§ Task item:
Transcription of the full listing is required, character for character.

§ Supplied material:
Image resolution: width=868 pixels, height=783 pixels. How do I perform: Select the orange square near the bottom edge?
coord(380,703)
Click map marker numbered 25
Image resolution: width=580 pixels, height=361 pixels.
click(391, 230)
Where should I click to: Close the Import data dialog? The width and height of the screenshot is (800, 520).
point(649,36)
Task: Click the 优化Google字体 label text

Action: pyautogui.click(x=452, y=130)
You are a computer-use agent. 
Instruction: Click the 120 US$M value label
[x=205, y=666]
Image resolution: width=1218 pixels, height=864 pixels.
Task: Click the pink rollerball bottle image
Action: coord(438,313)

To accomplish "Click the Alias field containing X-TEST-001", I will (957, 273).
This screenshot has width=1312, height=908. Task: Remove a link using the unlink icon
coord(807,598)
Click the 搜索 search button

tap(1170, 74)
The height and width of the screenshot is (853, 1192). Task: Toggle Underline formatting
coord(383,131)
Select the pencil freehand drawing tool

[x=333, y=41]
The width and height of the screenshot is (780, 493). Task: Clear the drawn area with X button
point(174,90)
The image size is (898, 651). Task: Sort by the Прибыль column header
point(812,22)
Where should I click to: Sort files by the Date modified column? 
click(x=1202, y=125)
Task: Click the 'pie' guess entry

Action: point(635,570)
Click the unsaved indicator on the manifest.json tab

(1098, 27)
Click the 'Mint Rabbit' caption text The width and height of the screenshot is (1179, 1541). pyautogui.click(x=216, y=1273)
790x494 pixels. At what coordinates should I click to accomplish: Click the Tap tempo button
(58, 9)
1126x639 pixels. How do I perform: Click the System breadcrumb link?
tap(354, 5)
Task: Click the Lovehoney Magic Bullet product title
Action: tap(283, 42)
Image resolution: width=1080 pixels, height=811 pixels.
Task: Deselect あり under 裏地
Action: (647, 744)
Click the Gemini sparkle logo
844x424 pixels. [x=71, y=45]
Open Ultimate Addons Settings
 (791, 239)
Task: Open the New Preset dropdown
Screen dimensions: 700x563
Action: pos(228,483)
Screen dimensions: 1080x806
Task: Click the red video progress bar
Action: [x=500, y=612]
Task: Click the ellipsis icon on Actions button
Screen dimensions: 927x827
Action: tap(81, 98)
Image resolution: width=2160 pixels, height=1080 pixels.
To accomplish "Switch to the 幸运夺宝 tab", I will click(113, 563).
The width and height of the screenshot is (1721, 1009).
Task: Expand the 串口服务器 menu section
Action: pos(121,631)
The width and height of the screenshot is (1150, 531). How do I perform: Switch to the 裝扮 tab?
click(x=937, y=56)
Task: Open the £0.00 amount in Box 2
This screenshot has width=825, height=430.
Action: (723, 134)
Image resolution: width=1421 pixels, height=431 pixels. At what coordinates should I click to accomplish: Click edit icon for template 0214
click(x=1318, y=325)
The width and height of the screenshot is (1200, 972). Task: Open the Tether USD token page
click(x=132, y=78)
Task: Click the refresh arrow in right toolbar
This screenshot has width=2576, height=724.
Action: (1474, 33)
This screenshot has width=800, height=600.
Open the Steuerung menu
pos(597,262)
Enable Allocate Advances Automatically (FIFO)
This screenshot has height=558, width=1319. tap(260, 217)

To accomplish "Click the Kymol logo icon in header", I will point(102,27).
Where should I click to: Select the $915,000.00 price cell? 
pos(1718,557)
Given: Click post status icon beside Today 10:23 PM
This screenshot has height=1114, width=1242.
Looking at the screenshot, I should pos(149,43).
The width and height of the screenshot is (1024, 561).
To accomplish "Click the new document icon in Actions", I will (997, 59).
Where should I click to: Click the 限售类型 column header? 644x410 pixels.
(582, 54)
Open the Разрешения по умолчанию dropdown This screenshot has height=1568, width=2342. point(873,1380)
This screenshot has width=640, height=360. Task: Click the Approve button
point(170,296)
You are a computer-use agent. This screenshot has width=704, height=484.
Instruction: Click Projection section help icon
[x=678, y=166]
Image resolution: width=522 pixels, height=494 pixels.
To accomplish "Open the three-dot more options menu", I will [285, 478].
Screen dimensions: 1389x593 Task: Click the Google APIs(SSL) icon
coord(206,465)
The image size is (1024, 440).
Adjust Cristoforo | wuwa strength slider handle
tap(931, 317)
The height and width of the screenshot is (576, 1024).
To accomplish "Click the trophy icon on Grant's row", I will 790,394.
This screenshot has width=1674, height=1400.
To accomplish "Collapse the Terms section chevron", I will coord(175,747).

§ Answer section:
Image resolution: width=868 pixels, height=783 pixels. How do I perform: Select the orange square near the bottom edge?
coord(380,703)
Click map marker numbered 25
Image resolution: width=580 pixels, height=361 pixels.
click(391, 230)
Where should I click to: Close the Import data dialog? The width and height of the screenshot is (800, 520).
point(649,36)
Task: Click the 优化Google字体 label text

Action: pyautogui.click(x=452, y=130)
You are a computer-use agent. 
Instruction: Click the 120 US$M value label
[x=205, y=666]
Image resolution: width=1218 pixels, height=864 pixels.
Task: Click the pink rollerball bottle image
Action: coord(438,313)

To accomplish "Click the Alias field containing X-TEST-001", I will (957, 273).
This screenshot has width=1312, height=908. Task: Remove a link using the unlink icon
coord(807,598)
Click the 搜索 search button

tap(1170, 74)
The height and width of the screenshot is (853, 1192). Task: Toggle Underline formatting
coord(383,131)
Select the pencil freehand drawing tool

[x=333, y=41]
The width and height of the screenshot is (780, 493). Task: Clear the drawn area with X button
point(174,90)
The image size is (898, 651). Task: Sort by the Прибыль column header
point(812,22)
Where should I click to: Sort files by the Date modified column? 
click(x=1202, y=125)
Task: Click the 'pie' guess entry

Action: point(635,570)
Click the unsaved indicator on the manifest.json tab

(1098, 27)
Click the 'Mint Rabbit' caption text The width and height of the screenshot is (1179, 1541). pyautogui.click(x=216, y=1273)
790x494 pixels. At what coordinates should I click to accomplish: Click the Tap tempo button
(58, 9)
1126x639 pixels. How do I perform: Click the System breadcrumb link?
tap(354, 5)
Task: Click the Lovehoney Magic Bullet product title
Action: tap(283, 42)
Image resolution: width=1080 pixels, height=811 pixels.
Task: Deselect あり under 裏地
Action: (647, 744)
Click the Gemini sparkle logo
844x424 pixels. [x=71, y=45]
Open Ultimate Addons Settings
 (791, 239)
Task: Open the New Preset dropdown
Screen dimensions: 700x563
Action: pos(228,483)
Screen dimensions: 1080x806
Task: Click the red video progress bar
Action: [x=500, y=612]
Task: Click the ellipsis icon on Actions button
Screen dimensions: 927x827
Action: tap(81, 98)
Image resolution: width=2160 pixels, height=1080 pixels.
To accomplish "Switch to the 幸运夺宝 tab", I will click(113, 563).
The width and height of the screenshot is (1721, 1009).
Task: Expand the 串口服务器 menu section
Action: pos(121,631)
The width and height of the screenshot is (1150, 531). How do I perform: Switch to the 裝扮 tab?
click(x=937, y=56)
Task: Open the £0.00 amount in Box 2
This screenshot has width=825, height=430.
Action: (723, 134)
Image resolution: width=1421 pixels, height=431 pixels. At what coordinates should I click to accomplish: Click edit icon for template 0214
click(x=1318, y=325)
The width and height of the screenshot is (1200, 972). Task: Open the Tether USD token page
click(x=132, y=78)
Task: Click the refresh arrow in right toolbar
This screenshot has width=2576, height=724.
Action: (1474, 33)
This screenshot has width=800, height=600.
Open the Steuerung menu
pos(597,262)
Enable Allocate Advances Automatically (FIFO)
This screenshot has height=558, width=1319. tap(260, 217)

To accomplish "Click the Kymol logo icon in header", I will point(102,27).
Where should I click to: Select the $915,000.00 price cell? 
pos(1718,557)
Given: Click post status icon beside Today 10:23 PM
This screenshot has height=1114, width=1242.
Looking at the screenshot, I should pos(149,43).
The width and height of the screenshot is (1024, 561).
To accomplish "Click the new document icon in Actions", I will (997, 59).
Where should I click to: Click the 限售类型 column header? 644x410 pixels.
(582, 54)
Open the Разрешения по умолчанию dropdown This screenshot has height=1568, width=2342. point(873,1380)
This screenshot has width=640, height=360. Task: Click the Approve button
point(170,296)
You are a computer-use agent. This screenshot has width=704, height=484.
Instruction: Click Projection section help icon
[x=678, y=166]
Image resolution: width=522 pixels, height=494 pixels.
To accomplish "Open the three-dot more options menu", I will [285, 478].
Screen dimensions: 1389x593 Task: Click the Google APIs(SSL) icon
coord(206,465)
The image size is (1024, 440).
Adjust Cristoforo | wuwa strength slider handle
tap(931, 317)
The height and width of the screenshot is (576, 1024).
To accomplish "Click the trophy icon on Grant's row", I will 790,394.
This screenshot has width=1674, height=1400.
To accomplish "Collapse the Terms section chevron", I will coord(175,747).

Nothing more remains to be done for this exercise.